** Things to do **
1. In the rabbit bedding thread below, restate the paragraph beginning "Mine are bedded on shavings" as a short list that keeps its main facts.
2. Continue the rabbit bedding thread below by writing the reply that follows the last poster's name and date.

# What bedding to use?



## catloveralicia (Oct 22, 2009)

I don't know what bedding to use for my rabbit. I have guinea-pigs that are kept on woodshavings and I'm trying to keep the amount of waste down, so I don't know what bedding to use for the rabbit.
He's litter trained so what bedding do I put in the litter tray? Also, what bedding should I use in the hutch? I've read online that lino is good, but it seems to me like it might be a bit cold for the rabbit to just have lino? He'd have hay as well of course, but I'd still worry about him being cold. What do you think? What bedding would you suggest?


----------



## feenan7 (Feb 1, 2011)

Mine are bedded on shavings. In his litter tray I find the wood pellet cat litter is the best, they don't tip it out all over the floor or try to eat it. Maybe just put shavings in the bedding part & lino or a lot of people use newspaper in the rest of the hutch.

If he's litter trained the hutch will only need spot cleaning daily then cleaning all through weekly - where as guineas wee all over the place & need cleaning out more frequently


----------



## Nicky10 (Jan 11, 2010)

I use straw then hay for him to eat. Cat litter wood pellets in the litter tray


----------



## Pets2luv.webs.com (Nov 26, 2010)

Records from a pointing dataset
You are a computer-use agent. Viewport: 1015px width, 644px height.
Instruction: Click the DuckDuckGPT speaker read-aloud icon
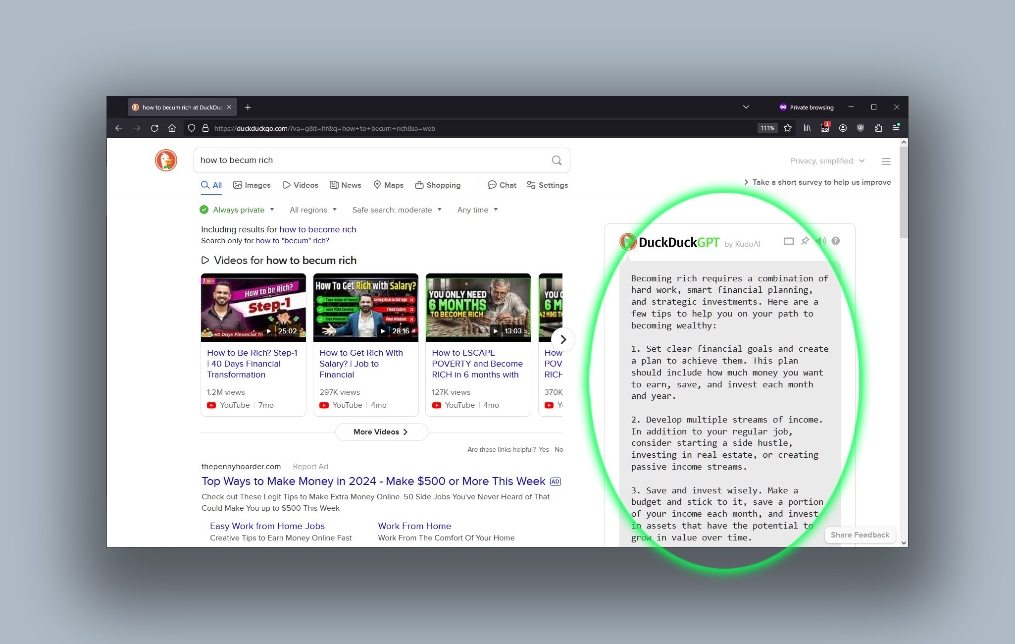[x=821, y=241]
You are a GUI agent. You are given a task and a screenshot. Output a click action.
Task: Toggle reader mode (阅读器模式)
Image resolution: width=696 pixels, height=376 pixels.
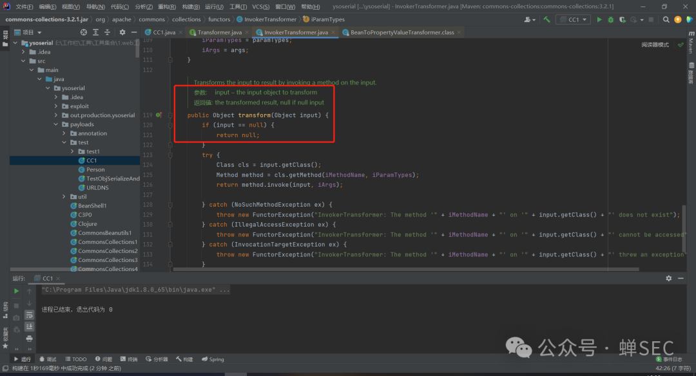point(655,45)
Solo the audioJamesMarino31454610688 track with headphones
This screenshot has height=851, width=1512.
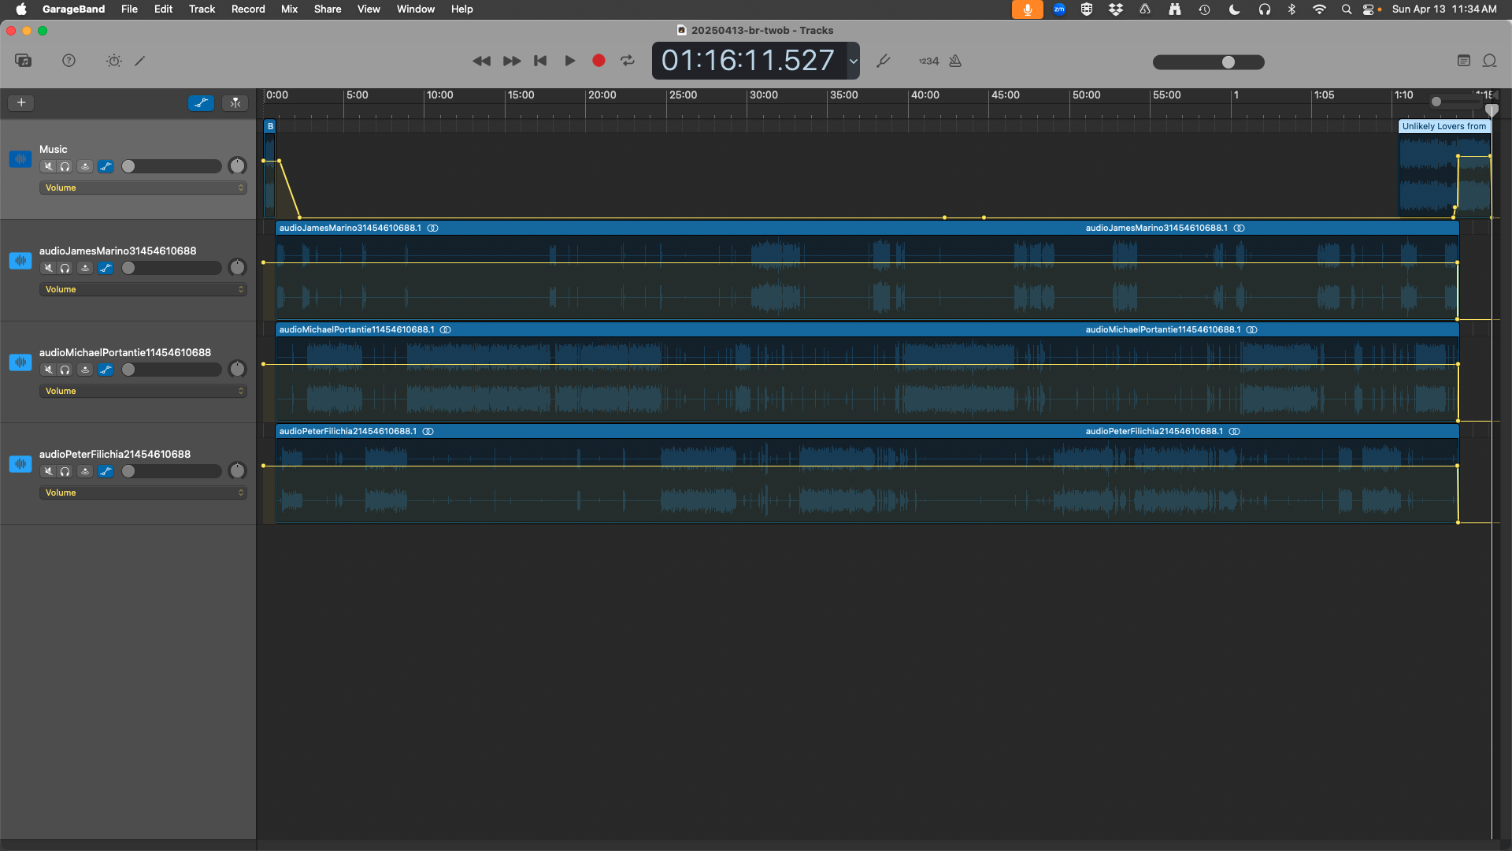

** Task-by-task answers **
1.
- The poster's animals are bedded on shavings.
- Wood pellet cat litter works best in the litter tray, because the rabbits don't tip it out over the floor or try to eat it.
- One option is shavings in the bedding part of the hutch and lino or newspaper in the rest.

2.
I pack thier bed area out with barley straw on a layer of newspaper. I use this for the guins too cos its nice and soft and not scratchy.


----------



## Rini (Jun 23, 2010)

I second the use of wood pellet cat litter! You need something that will break down if they do eat some of it. It's also easy to clean. Clay litters are a nono cause it clumps together and they cant digest it. 
If its just a hutch I cant see the harm in just having shavings. I've never tried lino.

When I had an outdoor hutch, I used woodshavings all over but in the bedding part I had a load of hay in to keep them warm. (I also had hay in a hay rack so they had cleaner non-bedding hay to eat too)


----------



## emzybabe (Jun 30, 2009)

I used to use 100% wood litters like beautycat when my rabbits were indoors, it really helped keep any smells down. However now they are outside I just use hay in their trays.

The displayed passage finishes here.